ÇAĞLA ŞIKEL DE KATILDI
Kibirlerinden arınmayı sağladığını belirten Çağla Şıkel, çocukluk yıllarındaki heyecana geri döndüğünü ifade etti. Şıkel ilginç deneyimleri gerçekleştirmesiyle sık sık gündeme gelirken, daha önce de soğuk korkusunu yenebilmek için buz dolu fıçıya girmiş ve günlerce konuşulmuştu.
Şıkel, bilinmeyene doğru gitmenin heyecanını yaşadığını belirterek o deneyimi böyle anlattı:
“Bilinmeyene doğru gidebilmek başka bir şey. Bugün hepimizin olduğu yerde bilginin kibirliliğini yaşadığımız bu günlerde hepimiz var olmasak bile var. ‘Ben bu programı sunmayı biliyorum’un kibiri. Bu sonuçta bir kibir. Bunu kabul ettiğimiz noktada her şeyi bırakabiliyoruz. Hep bir beklenti var aslında. ‘Ben inzivalara gidince hiçbir şey beklemiyorum, sadece gidiyorum’ hissi zamanla oluşan bir şey.”
ŞIKEL: “KENDİMİ KORKUSUZ, ELEBAŞI ZANNEDERKEN…”

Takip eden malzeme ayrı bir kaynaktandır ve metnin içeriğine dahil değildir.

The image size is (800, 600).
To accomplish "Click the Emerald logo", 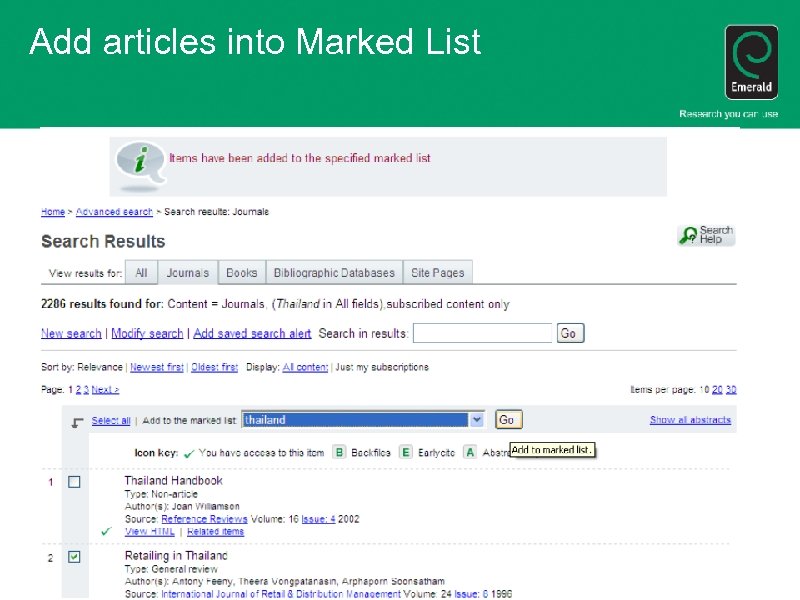I will [751, 62].
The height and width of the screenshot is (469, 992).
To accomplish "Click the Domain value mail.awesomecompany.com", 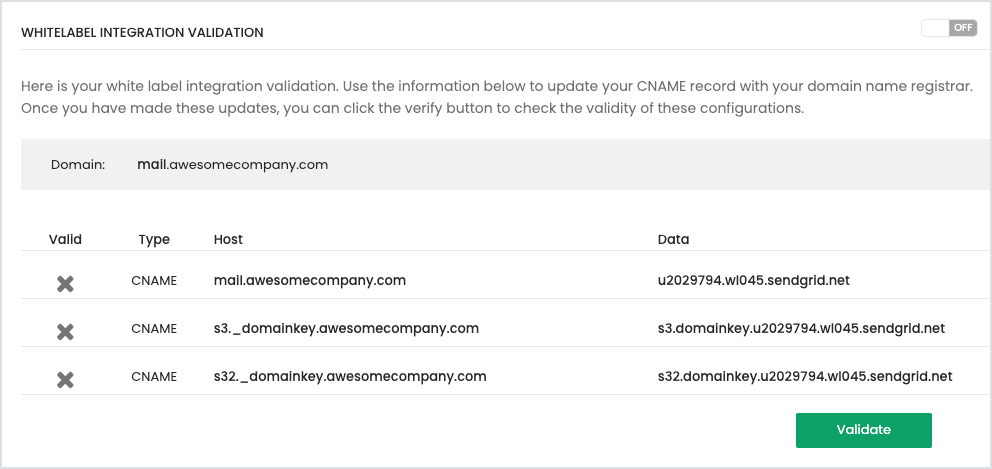I will [233, 164].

Kendisine sorulan bir soruyu cevaplandıran Şıkel, oradaki deneyimine programcı, anne, çocuk gibi farklı kimliklerini geride bıraktığını söyledi. O deneyimi anlatan Şıkel şunları söyledi:
“Bu duyduğum en zor soru olabilir. İzlerken çok daha net görüyorum. İlk adımlarımda müthiş bir beş yaş heyecanı ve mutluluğu var. Çocuk gibi heyecanlıyım. Nereye basacağım? Nereye tutunacağım? Neye denk geleceğim? Bir miktar körebeye başlıyorum sanki. Birine ulaşmaya çalışıyorum gibi bir şey. Ama ulaşmam gereken kişinin kendim olduğunu, bizi ormana terk ettiğinde anladım. Her şeyin olduğu, hiçbir şeyin görünmediği bir yer. İnanılmaz bir deneyim. Hala anlatırken içim titriyor. Bazı şeyleri bana söyleseydiniz belki ben gelmezdim hocam’ dedim. ‘Ama şu an iyi ki gelmişim diyorum’ dedim. Her zaman meditasyonda da pratik yapmaya çalıştığımız şeyleri orada kaldığımız süre boyunca ‘Sen anneydin, senin annen vardı, iki çocuğun vardı, işin var’, kim olduğumu unuttuğum, bir an değil, tamamen unuttuğum ve gerçek benle karşılaştığım anlar yaşadım. Bunlar eşsiz ve anlatılmaz anlar. Umarım niyet eden ve kendisiyle tanışmayı, bütün kimliklerinden misyonlarından arınarak, ağır da olsa taşımaktan hoşlandığınız tüm yüklerden arınarak aslında gerçek özünüzde kendinizi bulmuş küçüklüğünüzdeki bir yaşa gidebilirsiniz. Ben kendimi korkusuz, elebaşı, her şeyin başını çeken, sürüklediğimiz düşündüğüm bir kadın olduğunu zannederken, yanımda mesela çocuğum olmadığında, ‘Gel yavrum’ deyip ormanın karanlığın içinden de geçerdim. Ama orada çocuklarım yoktu ve ben yoktum. O kadar zorlandığım ve refakatçimi tükettiğim bir an varsa o andı.”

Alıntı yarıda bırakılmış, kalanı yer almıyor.